What's your favorite athlete brand at the moment, and why?

Martellus Bennett hands down. He stands for something, he is taking his childhood love and creating with it, and he's a good role model and knows it. I love The Imagination Agency, and his interviews since retiring have been spot on. Here's a quote from the last one I read:

I think that’s the biggest thing that players miss out on, the ability to become an entire human. They try to cut you off from the world, but you’re still connected to this world. That’s why a lot of guys struggle when they go back into the real world after football because they’ve been put in this bubble where all they had to do is think about football and be football and anything else that they’re interested in, they can’t do.

He has managed to maintain his humanity and identity, and I think that's incredible.

When you look across the athlete brand landscape, what's the one thing you think more athletes should be doing?

More athletes should be exploring interests outside of sports. Even if they want to remain close to the game professionally, rounding out their life is important in the long run. They should also be developing additional skill sets applicable to the field they want to move into while they are active players.

What’s your best advice for athletes who want to kickstart their personal brands?

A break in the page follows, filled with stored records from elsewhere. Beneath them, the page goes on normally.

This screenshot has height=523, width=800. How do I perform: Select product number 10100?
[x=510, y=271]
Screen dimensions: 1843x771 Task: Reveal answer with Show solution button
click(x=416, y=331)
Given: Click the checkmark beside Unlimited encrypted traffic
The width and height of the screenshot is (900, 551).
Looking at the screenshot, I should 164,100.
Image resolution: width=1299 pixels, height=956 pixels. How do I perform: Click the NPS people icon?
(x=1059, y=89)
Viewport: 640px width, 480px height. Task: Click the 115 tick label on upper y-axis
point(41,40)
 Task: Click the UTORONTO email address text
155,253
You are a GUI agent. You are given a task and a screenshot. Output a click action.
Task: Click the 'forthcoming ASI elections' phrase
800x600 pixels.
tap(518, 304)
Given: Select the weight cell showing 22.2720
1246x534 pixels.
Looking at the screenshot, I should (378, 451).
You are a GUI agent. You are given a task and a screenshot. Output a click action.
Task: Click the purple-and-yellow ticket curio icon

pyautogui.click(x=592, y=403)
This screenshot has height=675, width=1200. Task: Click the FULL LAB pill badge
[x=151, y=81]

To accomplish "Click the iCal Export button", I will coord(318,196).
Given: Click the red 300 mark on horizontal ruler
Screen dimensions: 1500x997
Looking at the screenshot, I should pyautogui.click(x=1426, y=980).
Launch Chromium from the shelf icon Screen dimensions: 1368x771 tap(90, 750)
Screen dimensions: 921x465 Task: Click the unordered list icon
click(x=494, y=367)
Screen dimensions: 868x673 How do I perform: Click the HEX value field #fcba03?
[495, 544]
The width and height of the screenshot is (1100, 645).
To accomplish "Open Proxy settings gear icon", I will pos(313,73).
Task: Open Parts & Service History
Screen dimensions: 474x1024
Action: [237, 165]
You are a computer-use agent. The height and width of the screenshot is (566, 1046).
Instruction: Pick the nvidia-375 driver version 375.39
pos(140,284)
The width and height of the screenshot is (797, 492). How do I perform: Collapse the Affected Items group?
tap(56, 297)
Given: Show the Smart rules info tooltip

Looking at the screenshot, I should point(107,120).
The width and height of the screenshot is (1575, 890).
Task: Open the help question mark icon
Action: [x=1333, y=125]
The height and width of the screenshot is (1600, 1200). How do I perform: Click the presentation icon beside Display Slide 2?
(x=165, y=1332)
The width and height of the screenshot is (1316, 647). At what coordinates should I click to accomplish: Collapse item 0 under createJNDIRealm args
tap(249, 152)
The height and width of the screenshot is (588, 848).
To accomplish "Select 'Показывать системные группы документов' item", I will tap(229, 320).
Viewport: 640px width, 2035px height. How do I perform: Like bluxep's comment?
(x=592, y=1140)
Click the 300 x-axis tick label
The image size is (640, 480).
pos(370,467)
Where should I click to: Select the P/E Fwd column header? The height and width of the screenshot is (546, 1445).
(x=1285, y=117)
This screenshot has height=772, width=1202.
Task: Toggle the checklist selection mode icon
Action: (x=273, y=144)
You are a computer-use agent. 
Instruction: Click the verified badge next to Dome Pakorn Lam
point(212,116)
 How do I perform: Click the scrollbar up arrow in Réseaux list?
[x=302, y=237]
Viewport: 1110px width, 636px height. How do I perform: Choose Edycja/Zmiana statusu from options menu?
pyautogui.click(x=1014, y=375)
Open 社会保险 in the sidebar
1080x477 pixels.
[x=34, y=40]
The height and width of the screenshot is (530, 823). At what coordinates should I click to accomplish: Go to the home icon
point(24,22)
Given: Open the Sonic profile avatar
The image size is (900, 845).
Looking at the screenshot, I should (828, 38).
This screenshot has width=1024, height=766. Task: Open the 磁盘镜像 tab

Have a plan. Even if it's not complete — usually you learn along the way — having a blueprint (at least) will save you money, time and frustration. Make sure your brand is something you're excited about. Having a goal is great, but if you aren't excited about it, it will easily begin to feel like a chore.

Don't neglect the other areas of your life (health, spiritually, relationships). They matter more to your brand success than you think.

What’s the number-one tool you’re using right now?

Audacity, it's how I produce The Path to Purpose podcast. And Canva for graphics.

Based on your knowledge and expertise, what's the future of athlete branding and marketing?

I think athletes are starting to realize that they have more influence than they thought. I also think they see the power in controlling their narrative and the potential deals that accompany it. You can't control a woman or man with the ability and skill to make thousands from their phone.